The Heart Behind Hard Goodbyes
Throughout the book, TerKeurst juxtaposes “good boundaries” with “good goodbyes.” Both require courage. A good boundary may salvage a relationship; a good goodbye may save your life. Yet, neither has to be hateful. She cites the biblical example of Abraham and Lot parting ways in peace, Paul and Barnabas separating over disagreement, and even God removing Adam and Eve from Eden not in spite but because of His love. These stories reveal a divine pattern: when a relationship becomes unsustainable, separation can be an act of mercy.
Why It Matters
In an era where self-sacrifice is often confused with holiness—especially for women—this book offers a liberation that is still deeply faithful. TerKeurst challenges “people-pleasing Christianity,” the kind that equates constant giving with Christlikeness, and instead calls readers to emulate Jesus’ own example: He loved deeply, served humbly, but also withdrew, confronted sin, and walked away from unrepentant people (Mark 1:35–38, John 6:66). The takeaway? To follow Jesus well, you must know when to stay and when to walk away.

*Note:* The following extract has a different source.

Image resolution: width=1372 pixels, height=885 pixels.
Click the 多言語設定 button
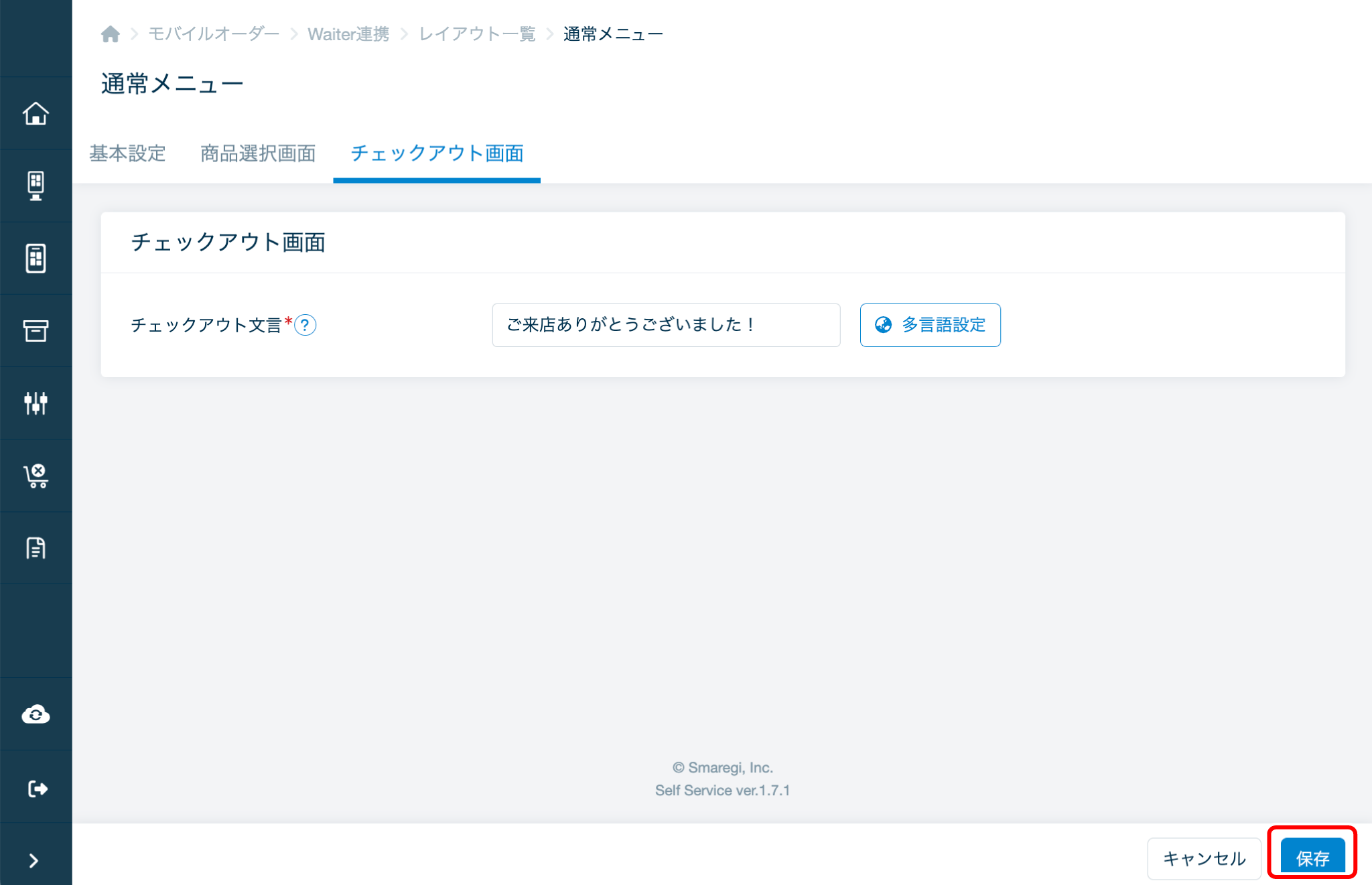[930, 325]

“Boundaries protect the right kind of love and help prevent dysfunction from destroying that love.”—Lysa TerKeurst
By blending theology, psychology, and storytelling, TerKeurst creates not just a guidebook for emotional health, but a manifesto for sustainable love. Her central insight—that we cannot love well without limits—echoes through every chapter. Whether you are a chronic caregiver, a people-pleaser desperate to keep the peace, or a believer tangled in toxic relationships, TerKeurst offers both a roadmap and permission to choose holiness over chaos. The outcome isn’t isolation. It’s restoration—the ability to love others deeply while finally staying true to yourself.